> [Problem requirements]:
As an exercise, copy out the entries exactly as written.
┌──
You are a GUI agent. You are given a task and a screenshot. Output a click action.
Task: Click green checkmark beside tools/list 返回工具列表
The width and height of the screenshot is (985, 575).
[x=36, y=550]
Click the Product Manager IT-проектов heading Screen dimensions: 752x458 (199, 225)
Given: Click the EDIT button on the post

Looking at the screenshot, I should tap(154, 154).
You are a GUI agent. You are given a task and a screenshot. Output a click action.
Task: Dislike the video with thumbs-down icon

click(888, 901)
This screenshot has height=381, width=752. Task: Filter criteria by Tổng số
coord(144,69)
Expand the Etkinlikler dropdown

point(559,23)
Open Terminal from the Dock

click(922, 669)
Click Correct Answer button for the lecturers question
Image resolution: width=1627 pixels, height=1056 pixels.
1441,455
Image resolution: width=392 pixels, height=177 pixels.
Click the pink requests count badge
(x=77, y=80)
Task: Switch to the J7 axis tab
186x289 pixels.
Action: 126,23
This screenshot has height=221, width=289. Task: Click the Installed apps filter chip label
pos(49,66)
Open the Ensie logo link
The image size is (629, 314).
└──
> [Expected answer]:
You are a GUI agent. You are given a task and a screenshot. Output a click action.
Task: Click green checkmark beside tools/list 返回工具列表
The width and height of the screenshot is (985, 575).
[x=36, y=550]
Click the Product Manager IT-проектов heading Screen dimensions: 752x458 (199, 225)
Given: Click the EDIT button on the post

Looking at the screenshot, I should tap(154, 154).
You are a GUI agent. You are given a task and a screenshot. Output a click action.
Task: Dislike the video with thumbs-down icon

click(888, 901)
This screenshot has height=381, width=752. Task: Filter criteria by Tổng số
coord(144,69)
Expand the Etkinlikler dropdown

point(559,23)
Open Terminal from the Dock

click(922, 669)
Click Correct Answer button for the lecturers question
Image resolution: width=1627 pixels, height=1056 pixels.
1441,455
Image resolution: width=392 pixels, height=177 pixels.
Click the pink requests count badge
(x=77, y=80)
Task: Switch to the J7 axis tab
186x289 pixels.
Action: 126,23
This screenshot has height=221, width=289. Task: Click the Installed apps filter chip label
pos(49,66)
Open the Ensie logo link
The image size is (629, 314).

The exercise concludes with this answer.